Como fora tão difícil entrar na empresa dos seus sonhos, decidiu aproveitar a viagem e “não jogar fora a oportunidade”. Por isso, nos quatro anos que ali passou empenhou-se a sério para ser o melhor consultor possível. “Nesse período escrevi 15 livros, dei 48 palestras por ano, percorri até os locais mais inóspitos”, revela. Tudo em nome do seu crescimento pessoal.
Como conciliava com esta função os seus projetos individuais, começou a aperceber-se de que já estava a ganhar mais dinheiro com os trabalhos que tinha fora da Microsoft do que dentro da empresa. “Seria boa ideia sair? Será que me contratavam porque eu era bom consultor ou porque trabalhava na Microsoft?”, eram estas a suas principais dúvidas. O medo estava a atrasá-lo.

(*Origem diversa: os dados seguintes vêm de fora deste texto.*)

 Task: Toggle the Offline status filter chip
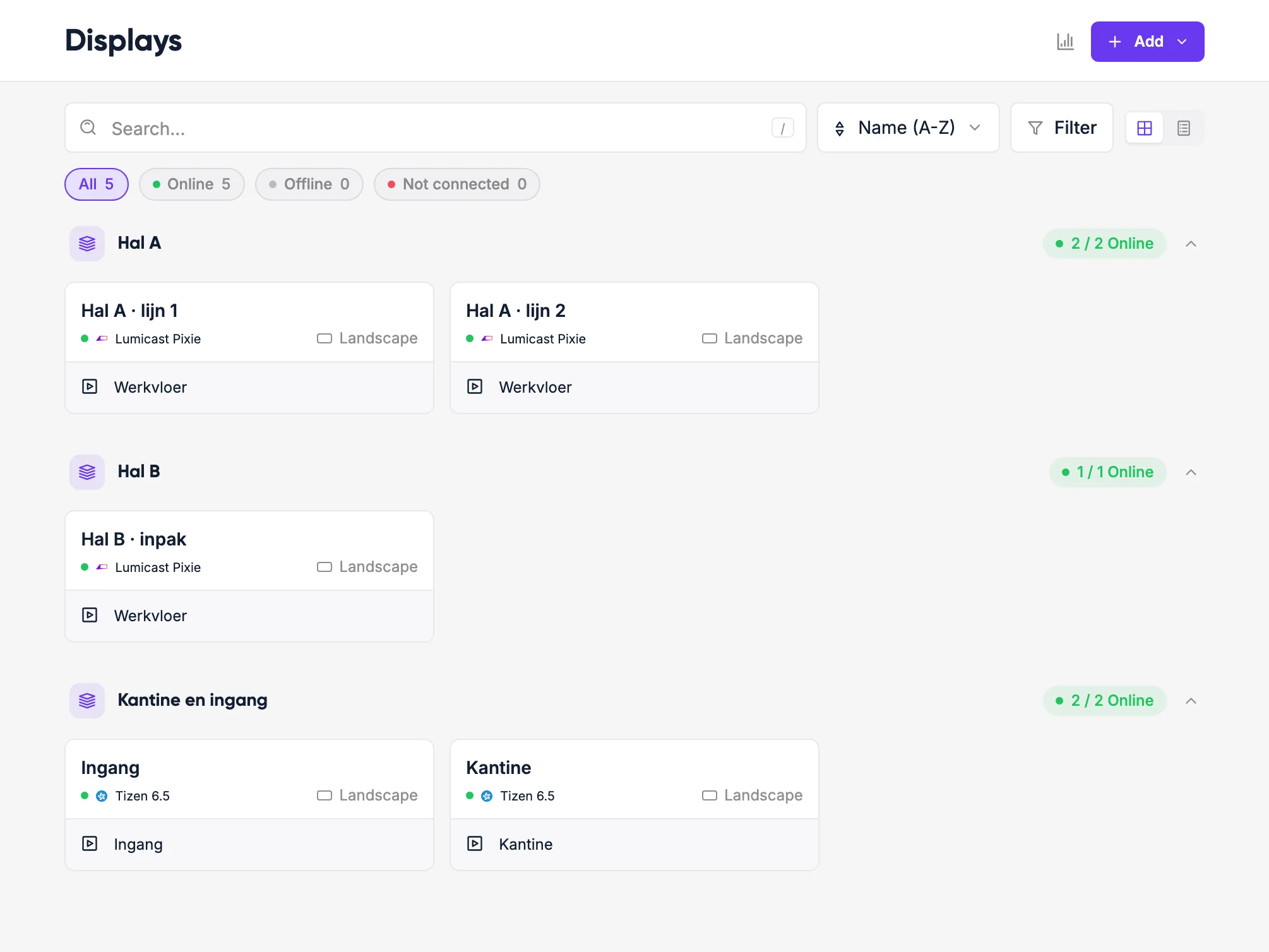click(309, 184)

Da “Eupresa” à fundação da companhia tecnológica
Finalmente decidiu deixar a Microsoft – falou com a esposa, que lhe disse que acreditava nele e que iria correr tudo bem – e continuar a solo os seus projetos de consultoria tecnológica, a que carinhosamente chama de “Eupresa”. Chegaram vários outros projetos, através do boca-a-boca, e quando se apercebeu já estava a trabalhar com oito pessoas. “Nessa altura usava cabelo longo, e quando a equipa chegou às 25 pessoas, já não era um nerd, mas um vendedor e achei que já não fazia sentido e cortei o cabelo”, graceja. Foi aqui que conquistaram um importante cliente, a Submarino Viagens. Antes, Fábio, que era especialista em transações digitais, achou que iria ser forte em internet banking, mas acabou por se especializar em e-commerce e conquistar assim alguns clientes de peso.

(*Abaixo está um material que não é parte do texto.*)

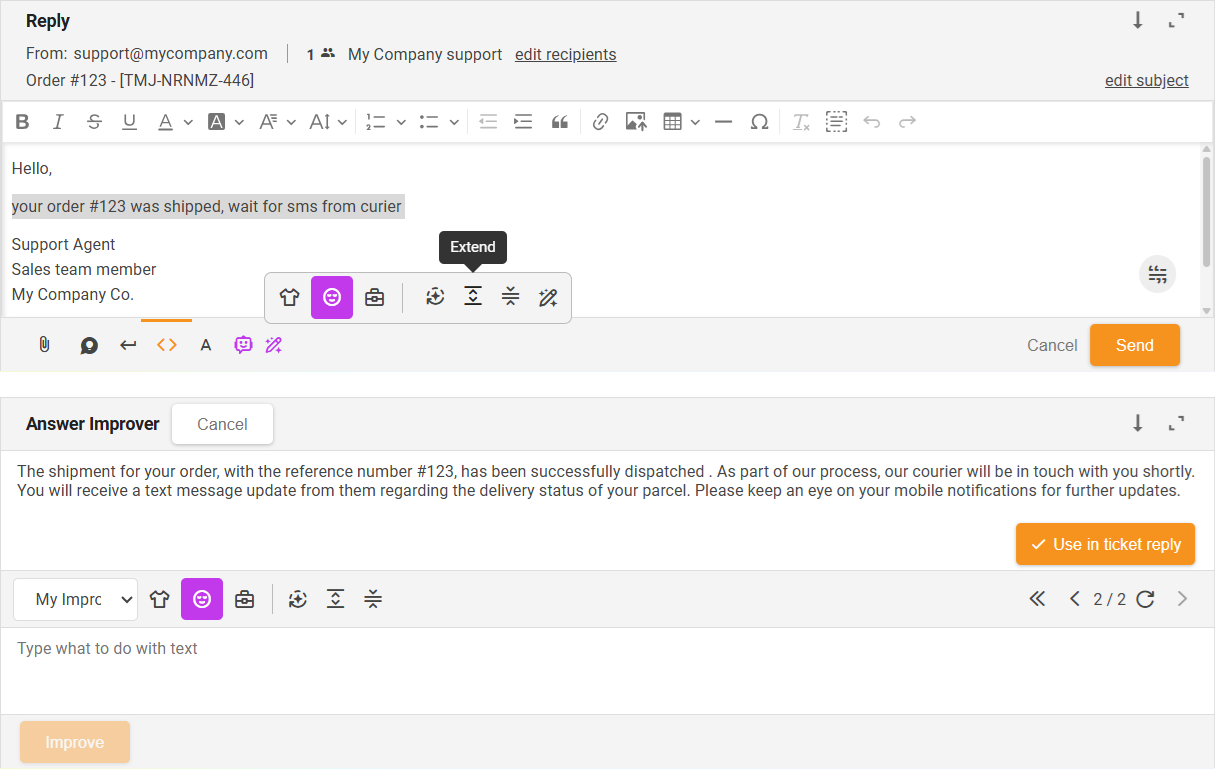Toggle italic formatting
Image resolution: width=1215 pixels, height=769 pixels.
[x=58, y=121]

Em 2007 entrou um outro cliente grande, a rede de supermercados Walmart, que se estava a instalar no país. “Foi quando percebi que tinha de abrir a empresa. Até então eu vivia um business lifestyle, as contas estavam-se pagando, mas o que fazia era muito por paixão. A partir de então tornei-me empresário”, conta.

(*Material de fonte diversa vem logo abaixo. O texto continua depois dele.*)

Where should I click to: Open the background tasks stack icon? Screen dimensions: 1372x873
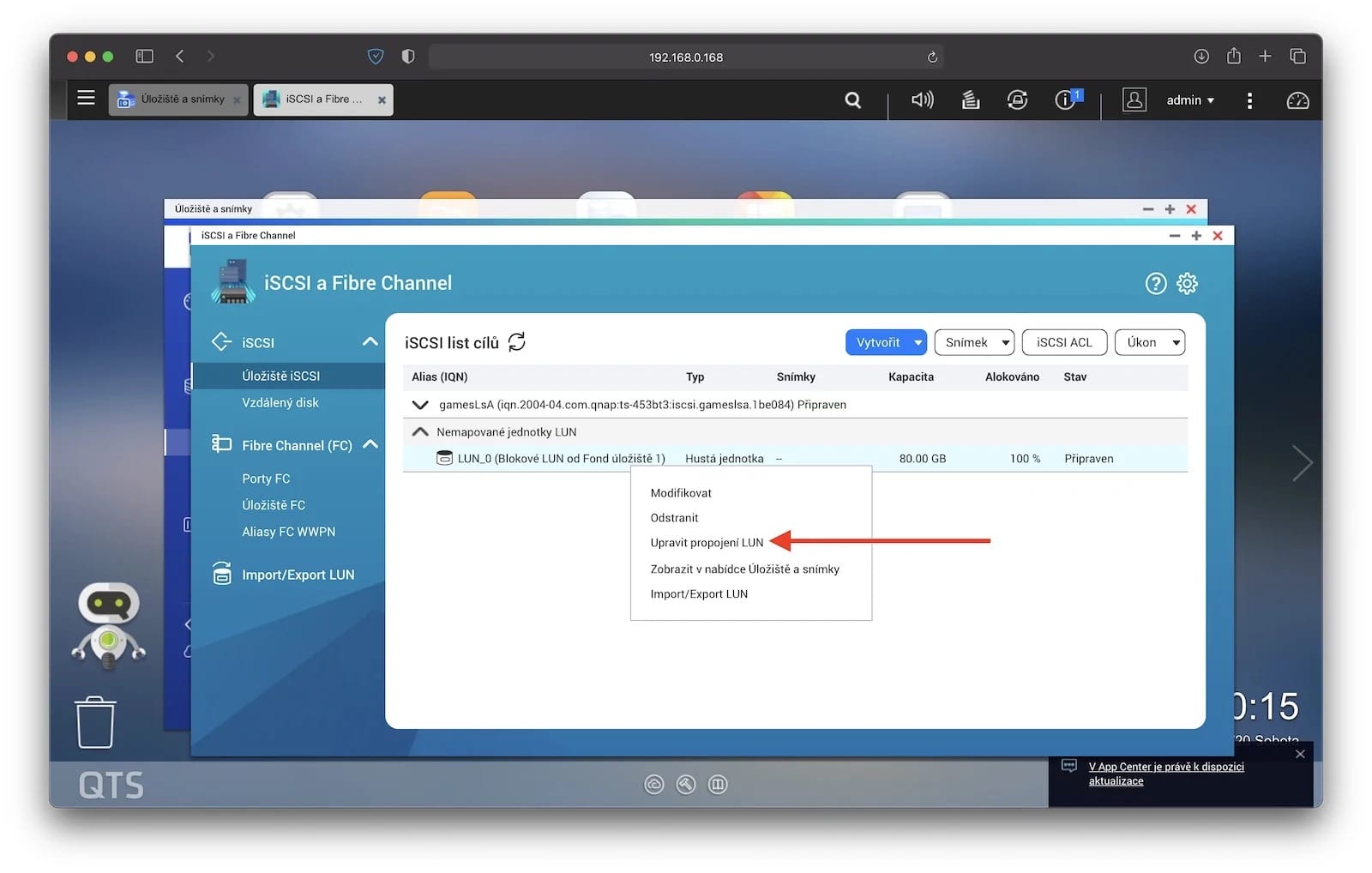[970, 100]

Relembra aqui um ensinamento importante que colocou no seu último livro “Mentor Empreendedor”, o primeiro não técnico que editou, e que mistura ensinamentos práticos do mundo dos negócios e do empreendedorismo. Quando começou a trabalhar com a Walmart, o vice-presidente de tecnologia da empresa disse-lhe: “Eu quero ser o maior e-commerce do Brasil epara isso quero que coloque 50 profissionais aqui na empresa”. Ora, Fábio, que já lá tinha 5 funcionários – da pequena equipa de 25 – não sabia onde arranjar os outros 45 em menos de um mês, e partilhou isso com o cliente. E ele deu-lhe uma lição: “Fábio, você já é um grande consultor, agora para ser um grande empresário tem de aprender uma coisa: esse problema não é meu”. O empresário recorda que, no regresso a casa, pensou que, de facto, nunca mais iria transferir para o cliente um problema que não é do cliente.
Atualmente a empresa é especializada nos setores de retalho e distribuição, indústria, saúde e serviços financeiros e implementa soluções de e-commerce, marketplace, cloud e cibersegurança.
“Foi ali que me tornei empresário. Nunca mais a companhia fez isso, foi uma lição que passo a todos os nossos líderes através de uma metáfora com um cachorro encurralado”. A metáfora consiste no seguinte: “Coloquem um cachorro num canto, encurralado. O que vai acontecer? Ele, como não tem saída, vai saltar para cima de nós. Ou seja, nunca deixem um cliente sem saída”, diz.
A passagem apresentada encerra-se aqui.